- [PROMPT]:
All records are to be printed exactly as they appear.

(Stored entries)
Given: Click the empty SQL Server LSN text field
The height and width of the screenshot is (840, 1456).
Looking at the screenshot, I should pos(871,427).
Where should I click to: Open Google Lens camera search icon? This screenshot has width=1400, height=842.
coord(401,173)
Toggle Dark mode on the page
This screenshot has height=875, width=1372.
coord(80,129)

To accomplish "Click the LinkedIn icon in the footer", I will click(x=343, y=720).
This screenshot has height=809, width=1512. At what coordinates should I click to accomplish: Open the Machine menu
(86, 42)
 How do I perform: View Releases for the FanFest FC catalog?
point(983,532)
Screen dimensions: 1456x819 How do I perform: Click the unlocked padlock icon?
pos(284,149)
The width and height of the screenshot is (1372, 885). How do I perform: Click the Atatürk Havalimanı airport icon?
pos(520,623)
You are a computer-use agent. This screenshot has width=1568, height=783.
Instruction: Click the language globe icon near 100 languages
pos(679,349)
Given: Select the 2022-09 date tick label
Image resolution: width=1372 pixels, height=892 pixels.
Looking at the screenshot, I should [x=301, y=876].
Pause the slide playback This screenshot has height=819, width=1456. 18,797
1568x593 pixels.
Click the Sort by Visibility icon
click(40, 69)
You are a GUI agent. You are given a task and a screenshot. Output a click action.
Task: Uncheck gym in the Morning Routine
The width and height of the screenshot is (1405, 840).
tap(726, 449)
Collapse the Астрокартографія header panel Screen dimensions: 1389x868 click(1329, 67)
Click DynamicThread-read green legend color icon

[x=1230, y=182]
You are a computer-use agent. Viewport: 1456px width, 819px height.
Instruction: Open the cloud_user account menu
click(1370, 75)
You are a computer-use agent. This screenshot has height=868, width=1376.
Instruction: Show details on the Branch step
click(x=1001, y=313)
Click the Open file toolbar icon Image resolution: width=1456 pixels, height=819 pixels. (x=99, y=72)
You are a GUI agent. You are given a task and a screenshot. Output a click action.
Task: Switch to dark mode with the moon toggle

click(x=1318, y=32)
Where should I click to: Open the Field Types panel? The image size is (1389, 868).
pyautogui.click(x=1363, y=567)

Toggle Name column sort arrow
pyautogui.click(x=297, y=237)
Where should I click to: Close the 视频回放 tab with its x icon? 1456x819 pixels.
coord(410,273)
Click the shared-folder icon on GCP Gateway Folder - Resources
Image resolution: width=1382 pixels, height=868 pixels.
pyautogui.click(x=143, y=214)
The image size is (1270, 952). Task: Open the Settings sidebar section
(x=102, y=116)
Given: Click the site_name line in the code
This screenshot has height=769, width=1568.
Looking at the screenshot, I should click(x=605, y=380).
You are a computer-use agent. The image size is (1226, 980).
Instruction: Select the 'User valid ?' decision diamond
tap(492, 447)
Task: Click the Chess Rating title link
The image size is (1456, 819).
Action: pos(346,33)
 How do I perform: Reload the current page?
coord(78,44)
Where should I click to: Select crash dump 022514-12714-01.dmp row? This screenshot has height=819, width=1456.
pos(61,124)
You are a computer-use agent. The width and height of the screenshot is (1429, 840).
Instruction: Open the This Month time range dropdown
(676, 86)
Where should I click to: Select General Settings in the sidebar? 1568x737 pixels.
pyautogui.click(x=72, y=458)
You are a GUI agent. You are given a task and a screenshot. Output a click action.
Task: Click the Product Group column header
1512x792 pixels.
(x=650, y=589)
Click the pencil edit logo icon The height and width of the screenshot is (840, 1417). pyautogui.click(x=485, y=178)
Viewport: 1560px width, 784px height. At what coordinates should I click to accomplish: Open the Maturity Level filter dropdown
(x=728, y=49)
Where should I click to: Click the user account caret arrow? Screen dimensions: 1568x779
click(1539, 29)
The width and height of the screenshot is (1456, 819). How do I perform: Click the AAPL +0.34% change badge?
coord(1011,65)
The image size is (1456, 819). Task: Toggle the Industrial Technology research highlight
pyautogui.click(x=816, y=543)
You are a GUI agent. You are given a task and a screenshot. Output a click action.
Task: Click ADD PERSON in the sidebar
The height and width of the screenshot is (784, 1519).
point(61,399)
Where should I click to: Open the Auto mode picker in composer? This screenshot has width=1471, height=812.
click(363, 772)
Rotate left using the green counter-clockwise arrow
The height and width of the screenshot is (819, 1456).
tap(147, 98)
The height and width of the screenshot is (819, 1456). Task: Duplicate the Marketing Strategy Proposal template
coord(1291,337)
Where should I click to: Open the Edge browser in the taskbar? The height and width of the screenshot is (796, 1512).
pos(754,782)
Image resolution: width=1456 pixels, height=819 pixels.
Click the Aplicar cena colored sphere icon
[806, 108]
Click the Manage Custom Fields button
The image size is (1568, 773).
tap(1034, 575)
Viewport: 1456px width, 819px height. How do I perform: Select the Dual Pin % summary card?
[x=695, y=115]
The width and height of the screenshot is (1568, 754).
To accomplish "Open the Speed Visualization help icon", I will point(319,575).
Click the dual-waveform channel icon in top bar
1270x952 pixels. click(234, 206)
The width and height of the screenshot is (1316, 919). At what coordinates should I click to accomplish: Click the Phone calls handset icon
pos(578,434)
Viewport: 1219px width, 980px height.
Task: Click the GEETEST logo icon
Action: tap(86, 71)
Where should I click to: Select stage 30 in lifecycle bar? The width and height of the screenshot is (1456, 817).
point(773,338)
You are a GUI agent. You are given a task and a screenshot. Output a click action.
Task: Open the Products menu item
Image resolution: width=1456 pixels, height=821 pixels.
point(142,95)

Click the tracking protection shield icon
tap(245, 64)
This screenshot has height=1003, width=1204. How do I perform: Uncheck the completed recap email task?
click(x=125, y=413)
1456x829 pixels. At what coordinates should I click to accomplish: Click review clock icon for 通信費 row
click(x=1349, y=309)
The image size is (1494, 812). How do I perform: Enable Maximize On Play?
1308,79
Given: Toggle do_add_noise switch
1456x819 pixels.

- [TASK RESULT]:
Given: Click the empty SQL Server LSN text field
The height and width of the screenshot is (840, 1456).
Looking at the screenshot, I should pos(871,427).
Where should I click to: Open Google Lens camera search icon? This screenshot has width=1400, height=842.
coord(401,173)
Toggle Dark mode on the page
This screenshot has height=875, width=1372.
coord(80,129)

To accomplish "Click the LinkedIn icon in the footer", I will click(x=343, y=720).
This screenshot has height=809, width=1512. At what coordinates should I click to accomplish: Open the Machine menu
(86, 42)
 How do I perform: View Releases for the FanFest FC catalog?
point(983,532)
Screen dimensions: 1456x819 How do I perform: Click the unlocked padlock icon?
pos(284,149)
The width and height of the screenshot is (1372, 885). How do I perform: Click the Atatürk Havalimanı airport icon?
pos(520,623)
You are a computer-use agent. This screenshot has width=1568, height=783.
Instruction: Click the language globe icon near 100 languages
pos(679,349)
Given: Select the 2022-09 date tick label
Image resolution: width=1372 pixels, height=892 pixels.
Looking at the screenshot, I should [x=301, y=876].
Pause the slide playback This screenshot has height=819, width=1456. 18,797
1568x593 pixels.
Click the Sort by Visibility icon
click(40, 69)
You are a GUI agent. You are given a task and a screenshot. Output a click action.
Task: Uncheck gym in the Morning Routine
The width and height of the screenshot is (1405, 840).
tap(726, 449)
Collapse the Астрокартографія header panel Screen dimensions: 1389x868 click(1329, 67)
Click DynamicThread-read green legend color icon

[x=1230, y=182]
You are a computer-use agent. Viewport: 1456px width, 819px height.
Instruction: Open the cloud_user account menu
click(1370, 75)
You are a computer-use agent. This screenshot has height=868, width=1376.
Instruction: Show details on the Branch step
click(x=1001, y=313)
Click the Open file toolbar icon Image resolution: width=1456 pixels, height=819 pixels. (x=99, y=72)
You are a GUI agent. You are given a task and a screenshot. Output a click action.
Task: Switch to dark mode with the moon toggle

click(x=1318, y=32)
Where should I click to: Open the Field Types panel? The image size is (1389, 868).
pyautogui.click(x=1363, y=567)

Toggle Name column sort arrow
pyautogui.click(x=297, y=237)
Where should I click to: Close the 视频回放 tab with its x icon? 1456x819 pixels.
coord(410,273)
Click the shared-folder icon on GCP Gateway Folder - Resources
Image resolution: width=1382 pixels, height=868 pixels.
pyautogui.click(x=143, y=214)
The image size is (1270, 952). Task: Open the Settings sidebar section
(x=102, y=116)
Given: Click the site_name line in the code
This screenshot has height=769, width=1568.
Looking at the screenshot, I should click(x=605, y=380).
You are a computer-use agent. The image size is (1226, 980).
Instruction: Select the 'User valid ?' decision diamond
tap(492, 447)
Task: Click the Chess Rating title link
The image size is (1456, 819).
Action: pos(346,33)
 How do I perform: Reload the current page?
coord(78,44)
Where should I click to: Select crash dump 022514-12714-01.dmp row? This screenshot has height=819, width=1456.
pos(61,124)
You are a computer-use agent. The width and height of the screenshot is (1429, 840).
Instruction: Open the This Month time range dropdown
(676, 86)
Where should I click to: Select General Settings in the sidebar? 1568x737 pixels.
pyautogui.click(x=72, y=458)
You are a GUI agent. You are given a task and a screenshot. Output a click action.
Task: Click the Product Group column header
1512x792 pixels.
(x=650, y=589)
Click the pencil edit logo icon The height and width of the screenshot is (840, 1417). pyautogui.click(x=485, y=178)
Viewport: 1560px width, 784px height. At what coordinates should I click to accomplish: Open the Maturity Level filter dropdown
(x=728, y=49)
Where should I click to: Click the user account caret arrow? Screen dimensions: 1568x779
click(1539, 29)
The width and height of the screenshot is (1456, 819). How do I perform: Click the AAPL +0.34% change badge?
coord(1011,65)
The image size is (1456, 819). Task: Toggle the Industrial Technology research highlight
pyautogui.click(x=816, y=543)
You are a GUI agent. You are given a task and a screenshot. Output a click action.
Task: Click ADD PERSON in the sidebar
The height and width of the screenshot is (784, 1519).
point(61,399)
Where should I click to: Open the Auto mode picker in composer? This screenshot has width=1471, height=812.
click(363, 772)
Rotate left using the green counter-clockwise arrow
The height and width of the screenshot is (819, 1456).
tap(147, 98)
The height and width of the screenshot is (819, 1456). Task: Duplicate the Marketing Strategy Proposal template
coord(1291,337)
Where should I click to: Open the Edge browser in the taskbar? The height and width of the screenshot is (796, 1512).
pos(754,782)
Image resolution: width=1456 pixels, height=819 pixels.
Click the Aplicar cena colored sphere icon
[806, 108]
Click the Manage Custom Fields button
The image size is (1568, 773).
tap(1034, 575)
Viewport: 1456px width, 819px height. How do I perform: Select the Dual Pin % summary card?
[x=695, y=115]
The width and height of the screenshot is (1568, 754).
To accomplish "Open the Speed Visualization help icon", I will point(319,575).
Click the dual-waveform channel icon in top bar
1270x952 pixels. click(234, 206)
The width and height of the screenshot is (1316, 919). At what coordinates should I click to accomplish: Click the Phone calls handset icon
pos(578,434)
Viewport: 1219px width, 980px height.
Task: Click the GEETEST logo icon
Action: tap(86, 71)
Where should I click to: Select stage 30 in lifecycle bar? The width and height of the screenshot is (1456, 817).
point(773,338)
You are a GUI agent. You are given a task and a screenshot. Output a click action.
Task: Open the Products menu item
Image resolution: width=1456 pixels, height=821 pixels.
point(142,95)

Click the tracking protection shield icon
tap(245, 64)
This screenshot has height=1003, width=1204. How do I perform: Uncheck the completed recap email task?
click(x=125, y=413)
1456x829 pixels. At what coordinates should I click to accomplish: Click review clock icon for 通信費 row
click(x=1349, y=309)
The image size is (1494, 812). How do I perform: Enable Maximize On Play?
1308,79
Given: Toggle do_add_noise switch
1456x819 pixels.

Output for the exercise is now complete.